Work required
Decide whether each statement agrees with the passage on U.S. dairy exports below, answering yes or no and quoting the words of the passage that settle it. (a) Mexico is the largest single-country customer for U.S. NDM/SMP. (b) U.S. cheese exports in May were the highest figure of the year. (c) The top buyers for MPC were Vietnam and Algeria.

Passage shown
= = =
NDM/SMP sales were the most ever in a single month.
Source: U.S Dairy Export Council
U.S. exporters shipped 60,358 tons of nonfat dry milk/skim milk powder (NDM/SMP) in May, up 8% from last year and the most ever in a single month.
The big difference was nearly 25,000 tons of sales to Mexico, up 58% from a year ago and also a one-month high on sales to our largest single-country customer.
In the first five months of the year, U.S. NDM/SMP exports were more than 240,000 tons, up 10% from last year’s pace. U.S. exporters also continue to expand shipments of whole milk powder (+65% in May) and milk protein concentrate (+97%). Major customers for WMP were Vietnam and Algeria. Top buyers for MPC were New Zealand and Morocco.
Heavy sales of milk powder offset declining exports of cheese, butterfat and whey protein concentrate. Cheese exports in May were 31,779 tons, the lowest figure of the year (on a daily-average basis). For the second straight month, South Korea was our largest customer; in April and May, exports to South Korea were up 49% vs. a year ago, while exports to Mexico were down 20%.
= = =
Stored records
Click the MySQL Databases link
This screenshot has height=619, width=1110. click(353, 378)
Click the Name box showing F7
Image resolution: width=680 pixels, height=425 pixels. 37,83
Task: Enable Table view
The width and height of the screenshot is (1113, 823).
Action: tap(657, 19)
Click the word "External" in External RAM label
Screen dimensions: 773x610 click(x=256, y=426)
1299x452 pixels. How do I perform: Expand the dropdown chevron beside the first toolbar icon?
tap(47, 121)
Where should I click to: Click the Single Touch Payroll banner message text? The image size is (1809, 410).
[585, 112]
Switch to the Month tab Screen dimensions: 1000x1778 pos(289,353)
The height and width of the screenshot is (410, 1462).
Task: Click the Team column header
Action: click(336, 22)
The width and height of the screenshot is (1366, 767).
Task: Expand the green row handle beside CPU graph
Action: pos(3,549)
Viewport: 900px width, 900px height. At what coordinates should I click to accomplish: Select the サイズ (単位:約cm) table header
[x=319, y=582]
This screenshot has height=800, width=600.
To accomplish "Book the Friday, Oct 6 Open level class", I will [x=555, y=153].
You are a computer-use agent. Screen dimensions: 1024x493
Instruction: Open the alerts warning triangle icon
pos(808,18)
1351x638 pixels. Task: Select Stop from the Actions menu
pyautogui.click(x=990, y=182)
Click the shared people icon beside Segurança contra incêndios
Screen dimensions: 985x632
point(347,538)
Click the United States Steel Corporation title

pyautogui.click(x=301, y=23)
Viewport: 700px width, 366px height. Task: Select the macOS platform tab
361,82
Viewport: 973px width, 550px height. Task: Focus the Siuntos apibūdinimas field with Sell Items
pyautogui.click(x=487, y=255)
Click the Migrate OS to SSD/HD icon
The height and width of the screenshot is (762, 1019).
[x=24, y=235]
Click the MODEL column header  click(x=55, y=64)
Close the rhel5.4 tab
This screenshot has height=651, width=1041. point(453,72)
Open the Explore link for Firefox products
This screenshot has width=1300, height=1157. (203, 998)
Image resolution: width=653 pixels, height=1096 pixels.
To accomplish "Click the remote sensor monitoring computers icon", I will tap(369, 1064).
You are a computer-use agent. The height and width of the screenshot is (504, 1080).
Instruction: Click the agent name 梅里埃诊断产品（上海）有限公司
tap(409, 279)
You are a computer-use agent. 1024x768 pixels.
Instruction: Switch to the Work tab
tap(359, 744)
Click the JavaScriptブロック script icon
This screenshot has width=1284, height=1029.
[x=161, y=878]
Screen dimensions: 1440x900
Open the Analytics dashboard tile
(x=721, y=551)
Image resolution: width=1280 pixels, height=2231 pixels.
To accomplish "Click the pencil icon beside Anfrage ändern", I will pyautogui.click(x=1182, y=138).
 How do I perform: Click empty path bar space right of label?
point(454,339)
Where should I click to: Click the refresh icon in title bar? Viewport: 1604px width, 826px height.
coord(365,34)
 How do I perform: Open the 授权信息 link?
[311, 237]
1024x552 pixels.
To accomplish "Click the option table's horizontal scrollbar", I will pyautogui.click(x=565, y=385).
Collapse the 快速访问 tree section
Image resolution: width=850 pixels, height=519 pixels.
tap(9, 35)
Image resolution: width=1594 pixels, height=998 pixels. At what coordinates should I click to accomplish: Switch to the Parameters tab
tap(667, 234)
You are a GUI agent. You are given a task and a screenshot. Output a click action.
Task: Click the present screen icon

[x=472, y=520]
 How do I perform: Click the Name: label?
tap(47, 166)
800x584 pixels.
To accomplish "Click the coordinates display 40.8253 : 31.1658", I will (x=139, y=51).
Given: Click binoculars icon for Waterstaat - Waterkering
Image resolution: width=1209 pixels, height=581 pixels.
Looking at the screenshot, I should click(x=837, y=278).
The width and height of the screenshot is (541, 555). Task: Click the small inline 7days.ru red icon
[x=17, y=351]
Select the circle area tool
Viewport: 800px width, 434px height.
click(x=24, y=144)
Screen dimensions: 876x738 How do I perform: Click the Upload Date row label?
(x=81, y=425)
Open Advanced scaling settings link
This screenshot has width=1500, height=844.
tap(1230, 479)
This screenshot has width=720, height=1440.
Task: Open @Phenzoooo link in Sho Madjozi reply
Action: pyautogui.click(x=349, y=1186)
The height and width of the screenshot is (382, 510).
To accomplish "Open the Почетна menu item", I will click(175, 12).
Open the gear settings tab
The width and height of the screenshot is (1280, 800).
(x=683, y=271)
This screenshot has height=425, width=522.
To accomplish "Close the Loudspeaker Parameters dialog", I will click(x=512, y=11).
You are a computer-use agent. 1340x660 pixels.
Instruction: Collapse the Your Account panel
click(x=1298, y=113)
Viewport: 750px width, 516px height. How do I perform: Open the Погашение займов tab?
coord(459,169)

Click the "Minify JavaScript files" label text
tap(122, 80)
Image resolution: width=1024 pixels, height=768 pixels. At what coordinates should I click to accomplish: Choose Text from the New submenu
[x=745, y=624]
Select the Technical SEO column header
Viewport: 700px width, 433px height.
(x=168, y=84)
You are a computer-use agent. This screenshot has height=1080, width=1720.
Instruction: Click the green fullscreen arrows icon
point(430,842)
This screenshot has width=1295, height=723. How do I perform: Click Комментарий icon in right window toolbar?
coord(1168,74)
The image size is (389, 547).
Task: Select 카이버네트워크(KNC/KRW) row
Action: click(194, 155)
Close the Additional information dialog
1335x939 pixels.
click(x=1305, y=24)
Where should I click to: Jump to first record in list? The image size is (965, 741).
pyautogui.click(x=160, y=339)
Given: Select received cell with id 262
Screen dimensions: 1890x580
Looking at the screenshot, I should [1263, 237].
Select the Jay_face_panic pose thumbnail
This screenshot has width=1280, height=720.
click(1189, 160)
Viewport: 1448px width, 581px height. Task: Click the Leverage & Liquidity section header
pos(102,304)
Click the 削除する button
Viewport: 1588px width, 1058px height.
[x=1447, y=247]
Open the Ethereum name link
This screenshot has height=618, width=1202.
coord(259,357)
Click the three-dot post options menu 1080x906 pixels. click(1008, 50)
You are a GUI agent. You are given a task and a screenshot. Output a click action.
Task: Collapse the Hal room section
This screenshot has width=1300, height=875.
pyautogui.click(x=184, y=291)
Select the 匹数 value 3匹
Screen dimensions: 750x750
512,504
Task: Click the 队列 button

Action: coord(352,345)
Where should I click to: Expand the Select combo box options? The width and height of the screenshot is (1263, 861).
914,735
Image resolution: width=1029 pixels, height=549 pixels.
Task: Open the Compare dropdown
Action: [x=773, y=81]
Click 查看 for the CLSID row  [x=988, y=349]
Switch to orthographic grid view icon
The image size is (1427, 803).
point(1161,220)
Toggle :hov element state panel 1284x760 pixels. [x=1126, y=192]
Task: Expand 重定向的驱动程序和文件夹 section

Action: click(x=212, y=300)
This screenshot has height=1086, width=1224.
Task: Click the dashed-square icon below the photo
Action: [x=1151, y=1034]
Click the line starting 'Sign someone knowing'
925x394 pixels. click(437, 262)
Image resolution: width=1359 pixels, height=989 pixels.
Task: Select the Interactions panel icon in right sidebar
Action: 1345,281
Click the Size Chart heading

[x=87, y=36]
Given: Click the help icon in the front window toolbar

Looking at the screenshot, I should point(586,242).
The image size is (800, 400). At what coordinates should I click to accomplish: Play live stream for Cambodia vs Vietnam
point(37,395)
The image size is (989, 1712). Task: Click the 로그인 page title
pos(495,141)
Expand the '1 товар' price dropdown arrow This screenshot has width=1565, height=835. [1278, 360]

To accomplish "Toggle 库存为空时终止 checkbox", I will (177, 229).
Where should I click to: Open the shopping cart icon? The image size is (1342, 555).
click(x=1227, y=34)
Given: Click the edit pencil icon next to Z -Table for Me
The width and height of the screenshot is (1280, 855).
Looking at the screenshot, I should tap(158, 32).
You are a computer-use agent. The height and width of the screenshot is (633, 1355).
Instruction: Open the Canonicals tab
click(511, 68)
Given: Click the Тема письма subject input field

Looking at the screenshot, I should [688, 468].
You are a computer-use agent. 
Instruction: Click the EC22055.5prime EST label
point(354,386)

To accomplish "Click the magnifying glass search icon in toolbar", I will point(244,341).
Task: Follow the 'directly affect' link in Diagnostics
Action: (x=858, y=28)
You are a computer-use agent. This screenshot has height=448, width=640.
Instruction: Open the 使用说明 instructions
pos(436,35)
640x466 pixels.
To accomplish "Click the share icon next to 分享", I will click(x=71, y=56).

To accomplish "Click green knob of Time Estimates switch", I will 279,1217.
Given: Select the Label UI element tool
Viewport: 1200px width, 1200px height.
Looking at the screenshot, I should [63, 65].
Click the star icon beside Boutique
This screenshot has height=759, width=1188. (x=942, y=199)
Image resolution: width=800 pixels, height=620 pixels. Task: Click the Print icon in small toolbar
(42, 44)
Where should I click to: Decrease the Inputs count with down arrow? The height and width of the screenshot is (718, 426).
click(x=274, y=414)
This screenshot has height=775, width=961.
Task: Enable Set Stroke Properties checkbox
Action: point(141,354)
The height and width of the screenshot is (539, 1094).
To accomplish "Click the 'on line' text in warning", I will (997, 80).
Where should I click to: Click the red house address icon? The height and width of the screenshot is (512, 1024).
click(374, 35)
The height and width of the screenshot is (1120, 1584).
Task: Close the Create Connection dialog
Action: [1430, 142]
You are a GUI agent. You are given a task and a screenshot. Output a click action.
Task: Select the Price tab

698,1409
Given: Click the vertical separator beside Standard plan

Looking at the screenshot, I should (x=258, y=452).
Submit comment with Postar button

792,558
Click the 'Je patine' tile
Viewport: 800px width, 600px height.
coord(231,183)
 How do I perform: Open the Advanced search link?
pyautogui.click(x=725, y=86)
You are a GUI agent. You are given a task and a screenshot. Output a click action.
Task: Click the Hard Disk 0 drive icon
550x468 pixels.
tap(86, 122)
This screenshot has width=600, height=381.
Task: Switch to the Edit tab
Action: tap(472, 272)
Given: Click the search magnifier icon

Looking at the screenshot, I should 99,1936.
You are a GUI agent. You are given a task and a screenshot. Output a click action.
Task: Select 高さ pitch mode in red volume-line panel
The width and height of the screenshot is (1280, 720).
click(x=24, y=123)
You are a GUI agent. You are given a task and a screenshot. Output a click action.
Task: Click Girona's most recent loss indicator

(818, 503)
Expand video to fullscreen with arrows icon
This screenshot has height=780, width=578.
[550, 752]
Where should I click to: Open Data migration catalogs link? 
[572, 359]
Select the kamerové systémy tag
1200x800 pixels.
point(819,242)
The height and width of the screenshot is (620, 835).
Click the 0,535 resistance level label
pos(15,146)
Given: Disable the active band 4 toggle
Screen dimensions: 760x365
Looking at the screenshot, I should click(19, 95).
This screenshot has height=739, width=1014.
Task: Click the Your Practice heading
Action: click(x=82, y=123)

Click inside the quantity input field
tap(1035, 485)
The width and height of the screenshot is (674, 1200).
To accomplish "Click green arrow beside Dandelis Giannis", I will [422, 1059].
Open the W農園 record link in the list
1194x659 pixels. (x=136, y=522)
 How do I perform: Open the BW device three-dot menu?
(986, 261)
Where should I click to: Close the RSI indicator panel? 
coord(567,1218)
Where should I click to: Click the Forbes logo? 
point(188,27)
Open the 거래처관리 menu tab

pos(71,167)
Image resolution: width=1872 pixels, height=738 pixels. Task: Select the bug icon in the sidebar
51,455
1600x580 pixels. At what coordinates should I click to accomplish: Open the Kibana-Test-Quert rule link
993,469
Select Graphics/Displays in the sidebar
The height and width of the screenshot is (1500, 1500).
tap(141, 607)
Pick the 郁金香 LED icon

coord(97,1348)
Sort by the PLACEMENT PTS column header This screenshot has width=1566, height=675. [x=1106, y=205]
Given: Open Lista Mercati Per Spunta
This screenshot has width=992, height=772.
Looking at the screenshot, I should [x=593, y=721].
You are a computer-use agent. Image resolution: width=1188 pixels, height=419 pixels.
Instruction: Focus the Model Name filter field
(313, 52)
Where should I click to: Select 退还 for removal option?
= = =
Result of the task
(a) Yes: "sales to Mexico, up 58% from a year ago and also a one-month high on sales to our largest single-country customer."
(b) No: "Cheese exports in May were 31,779 tons, the lowest figure of the year (on a daily-average basis)."
(c) No: "Top buyers for MPC were New Zealand and Morocco."